On Jan 10, 2008, at 10:29 AM, Josh Hursey wrote:
I met with Joseph Cottam (Grad student in my lab at IU) yesterday
about MTT visualization. He is working on some new visualization
techniques and wants to apply them to the MTT dataset.
Awesome.
Since we are ramping up to a v1.3 release we want to visualization to
support this effort. So we want to make sure that the visualization
will meet the development community's needs. We should probably ask
the devel-core list, but I thought I would start some of the
discussion here to make sure I am asking the right questions of the
group.
Sounds reasonable.
After a first go-round here, we might want to have a conversation with
the OMPI RM's to get their input - that would still be a small group
to get targeted feedback on these questions.
To start I have some basic questions:
- How does Open MPI determine that it is stable enough to release?

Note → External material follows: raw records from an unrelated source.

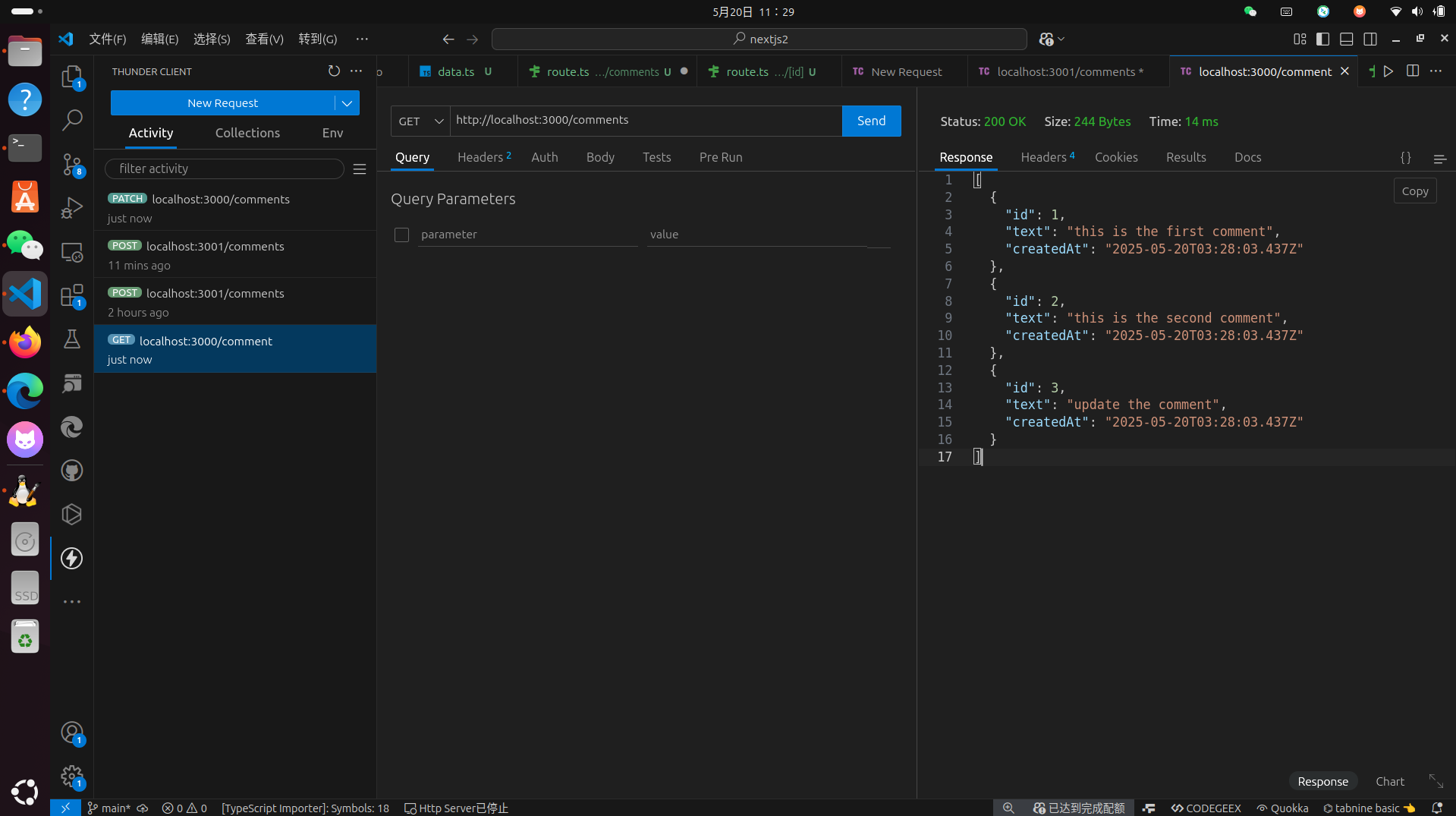Screen dimensions: 1456x816
Task: Toggle the primary side bar layout
Action: [1322, 39]
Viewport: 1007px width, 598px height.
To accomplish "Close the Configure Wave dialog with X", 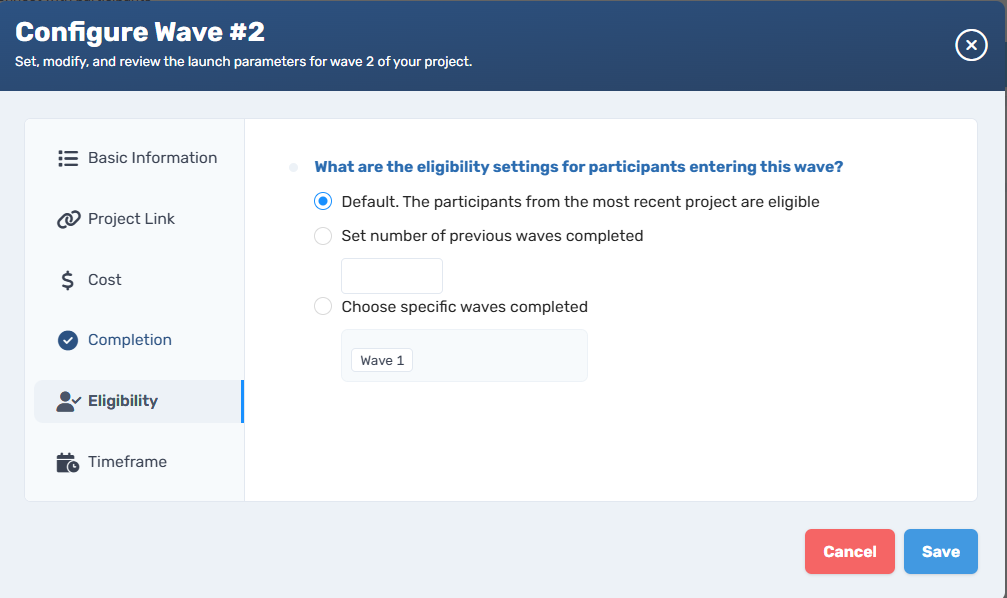I will click(971, 45).
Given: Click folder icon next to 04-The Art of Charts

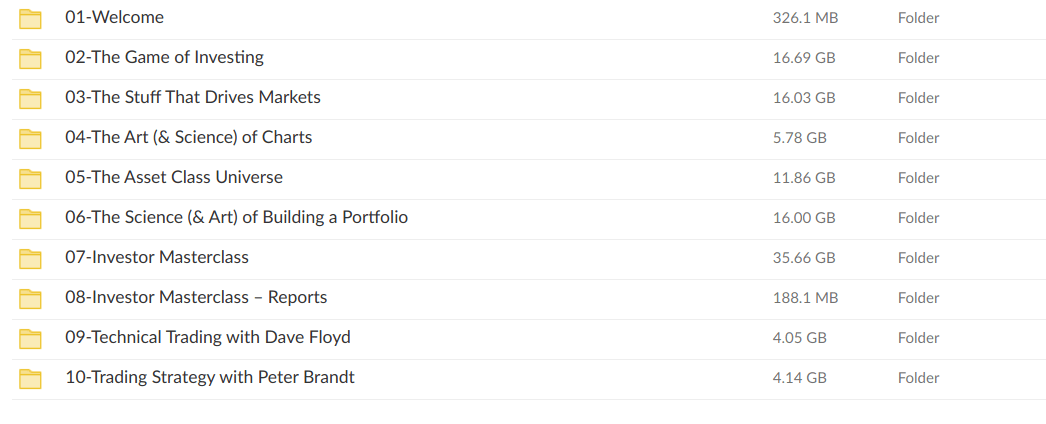Looking at the screenshot, I should 31,138.
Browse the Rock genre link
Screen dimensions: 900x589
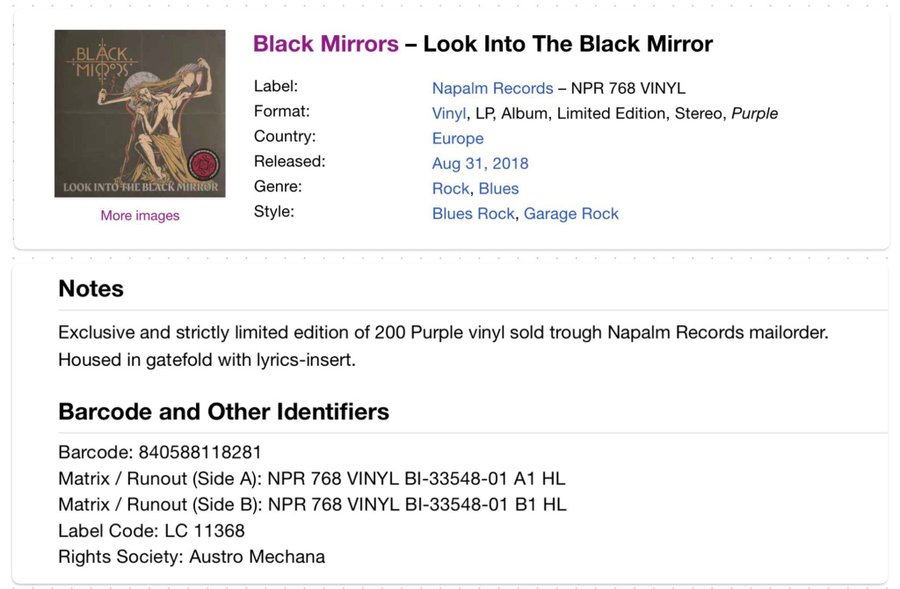coord(451,188)
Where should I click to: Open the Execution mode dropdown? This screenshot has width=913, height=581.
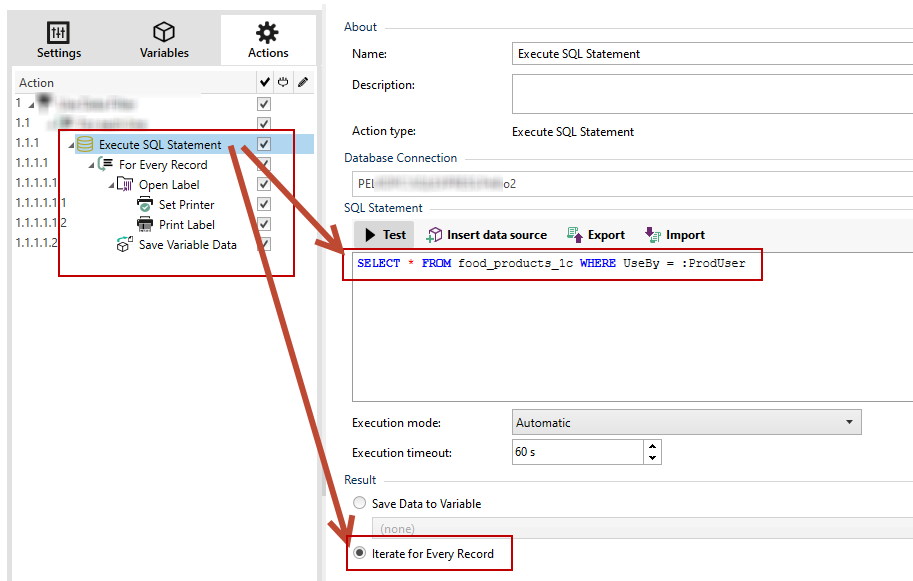coord(686,422)
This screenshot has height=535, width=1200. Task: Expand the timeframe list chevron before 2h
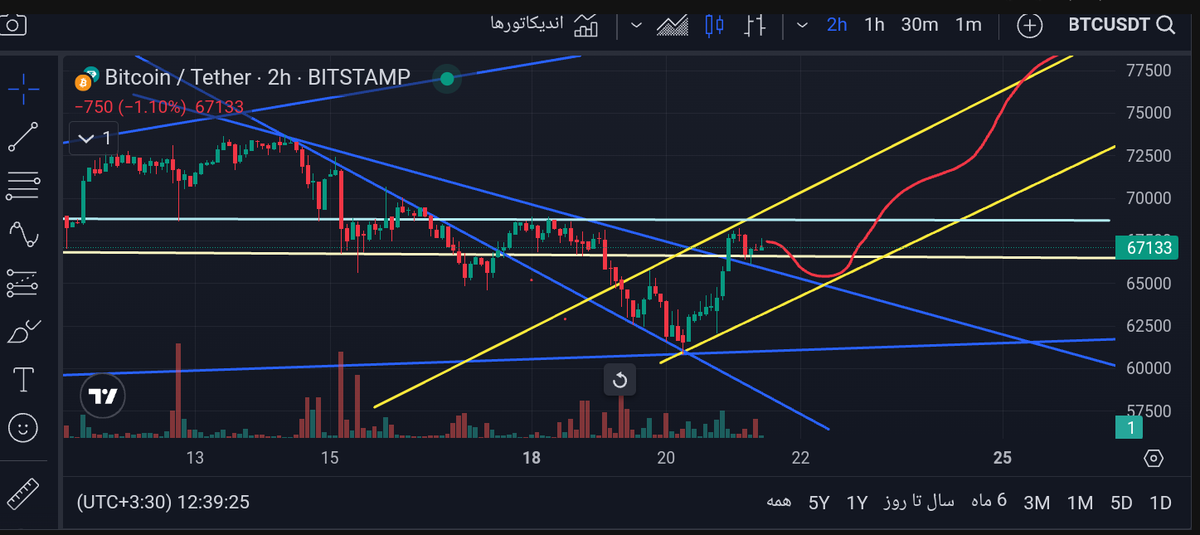tap(802, 25)
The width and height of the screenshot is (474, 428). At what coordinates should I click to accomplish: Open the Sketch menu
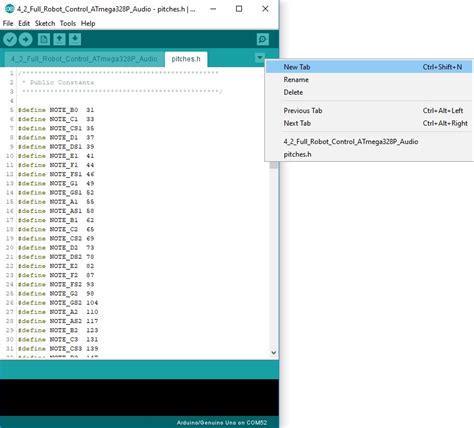pos(45,23)
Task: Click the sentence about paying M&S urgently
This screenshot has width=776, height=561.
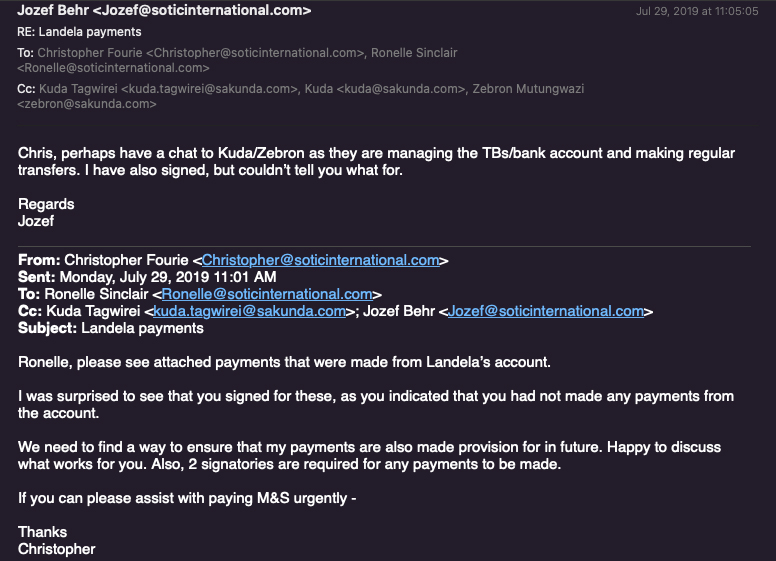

I personally have a Magic 8 Ball on my desk that I consult frequently
for questions like this. ;-)
It's a mix of many different metrics, actually:
- stuff unrelated to MTT results:
- how many trac tickets are open against that release and do we care
- how urgent are the bug fixes that are included
- external requirements (e.g., get an OMPI release out to meet the
OFED release schedule)
- ...and probably others
- related to MTT results
- "good" coverage on platforms (where "platform" = host arch, OS,
OS version, compiler, compiler version, MCA params, interconnect, and
scheduler -- note that some of these are orthogonal from each other...)
- the only failures and timeouts we have are a) repeatable, b)
consistent across multiple organizations (if relevant), and deemed to
be acceptable
- What dimensions of testing are most/least important (i.e.,
platforms, compilers, feature sets, scale, ...)?
This is a hard question. :-\ I listed several dimensions above:
- host architecture
- OS
- OS version
- compiler
- compiler version
- MCA parameters used
- interconnect
- scheduler
Here's some more:
- number of processes tested
- layout of processes (by node, by proc, ...etc.)
I don't quite know how to order those in terms of priority. :-\
- What other questions would be useful to answer with regard to
testing (thinking completely outside of the box)?
* Example: Are we testing a specific platform/configuration set
too much/too little?
This is a great question.
I would love to be able to configure this question -- e.g., are we
testing some MCA params too much/too little.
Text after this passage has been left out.